Even with a hot-air station, for soldering (in contrast to de-soldering) SMD ICs, you might want to practice drag soldering (check youtube for tutorial videos) with a classical iron. Unless you work with paste and stencil, it might work better than using hot air, as drag soldering (if performed well) automatically applies an appropriate amount of solder to the pins.

mkarcher wrote on 2023-01-13, 19:15:

polishvito wrote on 2023-01-13, 15:29:

mkarcher wrote on 2023-01-10, 18:57:

No third hand. Use the two irons as tweezers to pick up the component. Of course, this also exists as professional tool, called "desoldering tweezers".

After some research I ended up ordering one of these hot air stations: https://www.amazon.com/dp/B08VNYPL7H?psc=1&re … product_details

Seems to have decent reviews, and with the coupon it's going for $40 right now so figured it was worth a try. If all goes well hopeful this will make taking those surface mount components off easier.

A hot air station is definitely more versatile than SMD desoldering tweezers.
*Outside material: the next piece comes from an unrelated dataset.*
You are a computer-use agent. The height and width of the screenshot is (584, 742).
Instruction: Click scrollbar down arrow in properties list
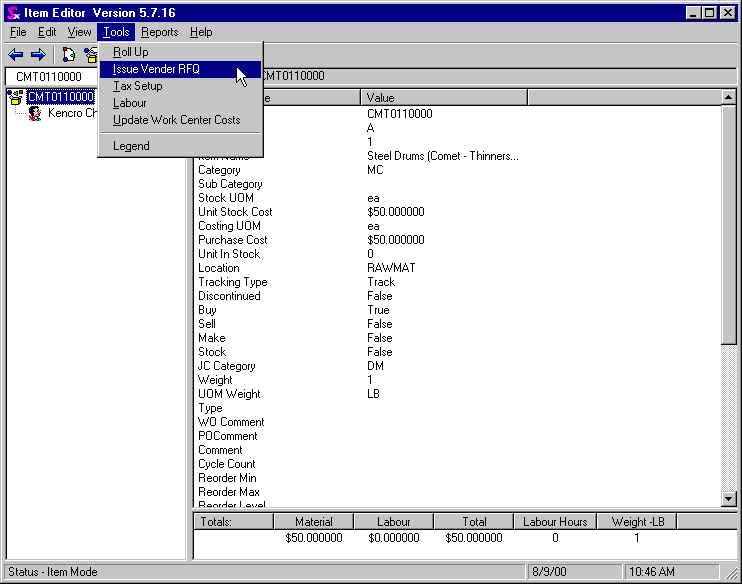point(728,499)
For example, you can easily desolder SMD ICs using that hot air station. On the other hand, for the specific use case of desoldering two-connector SMD components like resistors, capacitors, inductors and diodes, the tweezers can apply heat even more localized than a hot air gun. So if you end up removing this kind of components a lot, tweezers might be an interesting addition. For normal SMD rework usage, buying a hot air station is a good idea, and if that specific station is any good (I don't have first-hand experience with hot air yet) it will make working on SMD stuff easier than trying to use a soldering iron.

Even with a hot-air station, for soldering (in contrast to de-soldering) SMD ICs, you might want to practice drag soldering (check youtube for tutorial videos) with a classical iron. Unless you work with paste and stencil, it might work better than using hot air, as drag soldering (if performed well) automatically applies an appropriate amount of solder to the pins.

Thanks for the tips.

I bought a practice SMD board like this to gain some more experience:

Also have some old cards I can practice on (dial up modems I doubt anyone will miss). After I get some use out of that hot air station I'll give some feedback on it.

Just an update, that hot air station is a game changer. Works great for 40$, plus came with a set of fine tip tweasers which are better than what I was using.

Managed to put together that practice board.

I also got two more 720K model 30 drives off ebay sold in non working condition. Was able to recap one and make it work. Second one had it's own issues bedsides the caps, the edge connector had a part broken off and one of the heads was missing, but I was able to remove the motor board and transplant it into my original nonworking drive. So now I ended up with 3/4 working 720K drives. Not too shabby.

Even with a hot air station, and good tweasers, and a lot of patience, still had a little bit of pad lifting and had to do a bodge wire for once trace - those things are fragile.